Faraday to Harriet Jane Moore   17 September 1863

The Green, Hampton Court: September 17, 1863.

My dear Friend, - Many thanks for your lightninglike letter; like and unlike - for it was rather slow in its progress, having been mis-sent to Southampton, vide enclosure; and yet, in that, like the lightning, which often falls in very unexpected places.
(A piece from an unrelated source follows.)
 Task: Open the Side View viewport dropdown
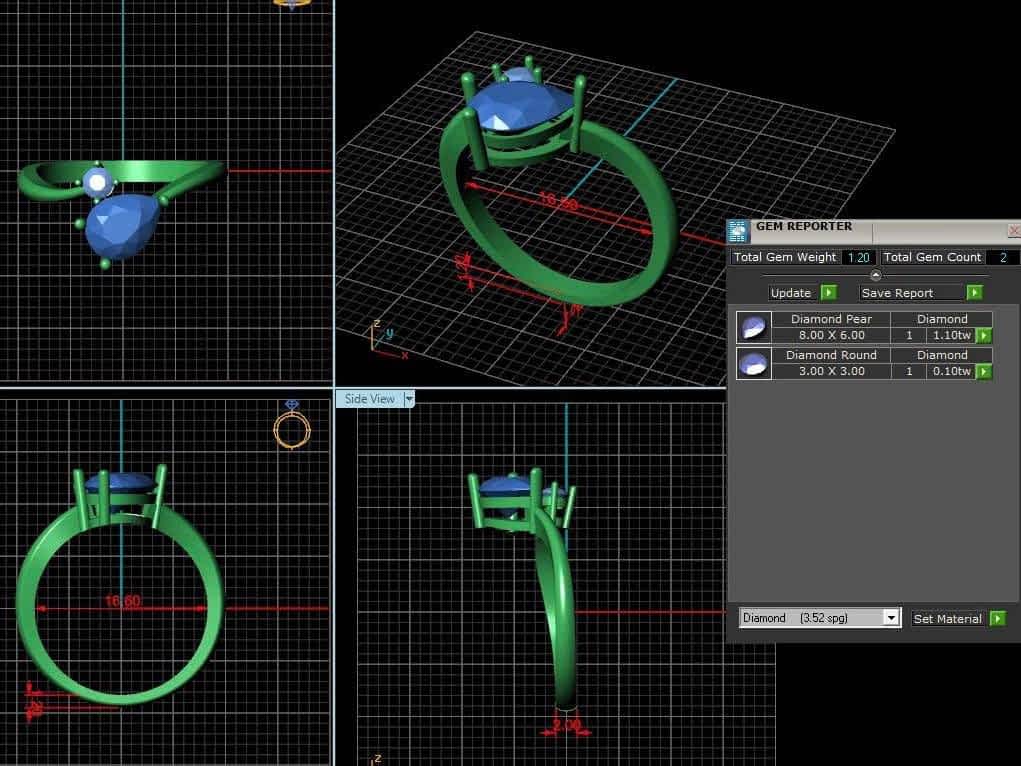[409, 398]
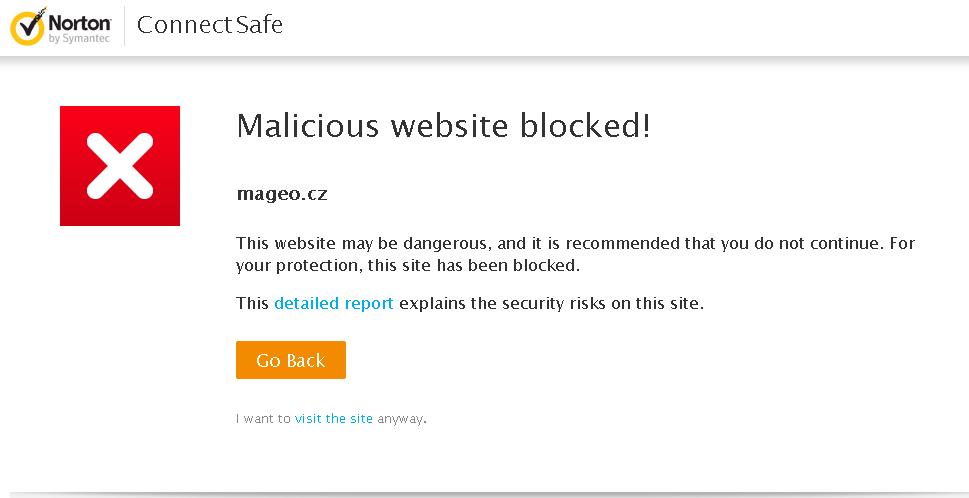The image size is (969, 498).
Task: Click the divider line beside Norton logo
Action: coord(124,26)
Lightning is a very curious thing; I have often seen the course of the discharge upon trees, beginning suddenly, and ending as unexpectedly as some of those your brother1 speaks of. We have to remember that the electricity is not always as a vivid, concentrated, explosive flash, throughout the whole of its course. The cloud, or the air over a tree, being highly charged, may induce torrents upon it, but the first progress of the electricity may be, in fact, invisible streams or brushes, which, as they come together, accumulate and break out into one luminous, concentrated, and powerful spark. We can easily produce an effect of this kind by our ordinary electrical machines, when working upon the conversion of sparks and brushes into each other. I have several times seen trees, which, having been struck by lightning, have exhibited afterwards the beginning and the ending of the visible barked place: the beginning having occurred at the angle where one branch separated from another: and the ending or bottom at a larger part of the trunk, lower down. By examining the branches carefully upwards, I have seen reason to believe - 1st, that when the atmospheric electricity first took its course to and through the tree, it has fallen on the leaves and fine stems, chiefly as brushes, or in the non-luminous and brush state. 2nd, that as these have been conducted downwards, they have run together, and made more concentrated streams; that the concentration has resulted in the production of one powerful, luminous, heating, and explosive discharge. 3rd, that as the quantity of electricity was continually diminished by the conductive force of the tree (as the electricity neared the ground, and the mass of the trunk became a larger, and therefore a more effective conductor at the lower parts), it might well be that a discharge of electricity (appearing as a bright flash in one part of the trunk), would before it reached the bottom be altogether conducted; and then would lose its luminous character.

As to the difference between the edges and the middle of the ruptured place, I have not seen the case, therefore have no right to form an opinion; but what say you to these thoughts? the tear occurs in a solid resisting body; it is perhaps an inch wide, and several feet long; the dispersive force is at right angles to the length of the mark. Can we not imagine that the escape of the disturbed particles is easier on the two sides or edges of the course of the explosion, than at the middle, and can that circumstance conduce to the difference?

Ever, my dear friend, yours truly, | M. Faraday

John Carrick Moore (1805–1898, Proc.Roy.Soc., 1898, 63: xxix-xxxii). Secretary of the Geological Society, 1855 to 1856.